Da es sich bei dem an Bouygues veräusserten Bereich jedoch um ein klassisches Projektgeschäft handelt, ist etwa die Bewertung nicht abgeschlossener Projekte nicht ganz einfach. Alpiq habe sich jedoch an die Richtlinien des Rechnungslegungsstandards IFRS gehalten, sagte Finanzchef Thomas Bucher vor den Medien. Wie es zu der grossen Differenz kommen konnte, könne er nicht nachvollziehen.

"Wir sind uns einig, dass wir uns nicht einig sind", sagte zudem Präsident und CEO Alder. Die Differenz sei für einen Vergleich zu gross. Deswegen hätten beide Parteien das Schiedsgericht angerufen.

In einigen Jahren neuer Chef

Schnell wird der Fall sicher nicht abgehandelt werden. "Das wird keine kurze Angelegenheit", sagte Bucher. Das Schiedsgericht werde "ab der Due Dilligence alles anschauen".

Nach dem Verkauf des Industriegeschäfts gab Ende 2018 Jasmin Staiblin nach sechs Jahren ihren Chefposten ab. Dieser Schritt sei für den Verwaltungsrat nicht überraschend gewesen, sagte Alder. Sie ist laut Alpiq gegangen, nachdem der Turnaround geschafft und eine Konsolidierungsphase begonnen habe. Im Februar informierte Alpiq dann über die Auseinandersetzung mit Bouygues.

Alder will den Konzern indes in seiner Doppelrolle "vorübergehend" und durch die besagte Konsolidierungsphase führen. 80 Prozent der Mitarbeiter seien mit dem Verkauf gegangen, dass sei keine einfache Veränderung, sagte dieser am Montag. Im fortgeführten Geschäft wies Alpiq Ende 2018 rund 1550 Vollzeitstellen aus.

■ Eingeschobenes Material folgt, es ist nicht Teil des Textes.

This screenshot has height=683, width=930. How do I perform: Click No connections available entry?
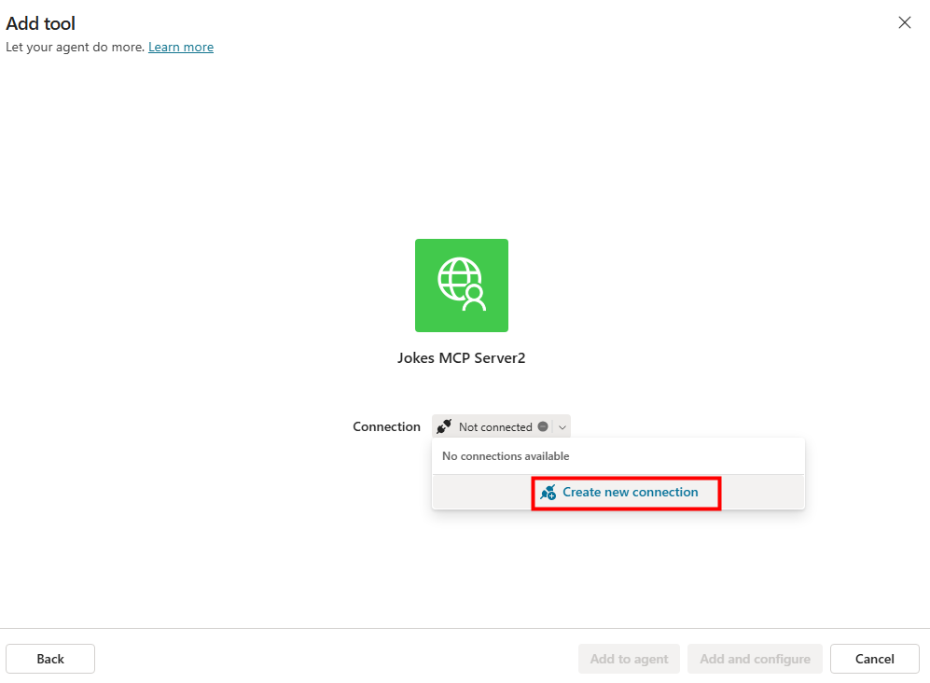(x=506, y=456)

Über 2019 hinaus werde er wohl auch operativ am Hebel bleiben, fünf Jahre würden es aber wohl nicht werden.

Tief steht noch bevor

Im Geschäftsjahr 2018 erlitt Alpiq einen Verlust im fortgeführten Geschäft von 261 Millionen Franken nach einem Gewinn von 4 Millionen Franken im Vorjahr. Wird das gesamte Geschäft berücksichtigt, ergab sich ein Verlust von 63 Millionen Franken nach einem Verlust von 84 Millionen Franken im Vorjahr.

Die abgesicherten Strompreise lagen erneut unter den Produktionskosten, was auch im laufenden Jahr noch der Fall bleiben dürfte. Alpiq sichert den Verkauf der Produktion wie in der Branche üblich zu einem grossen Teil drei Jahre im Voraus ab. Die Grosshandelspreise, die deutlich zurückgegangen waren und Anfang 2016 ein Tief gesehen haben, schlagen sich daher erst zeitverzögert ab 2020 positiv im Ergebnis von Alpiq nieder.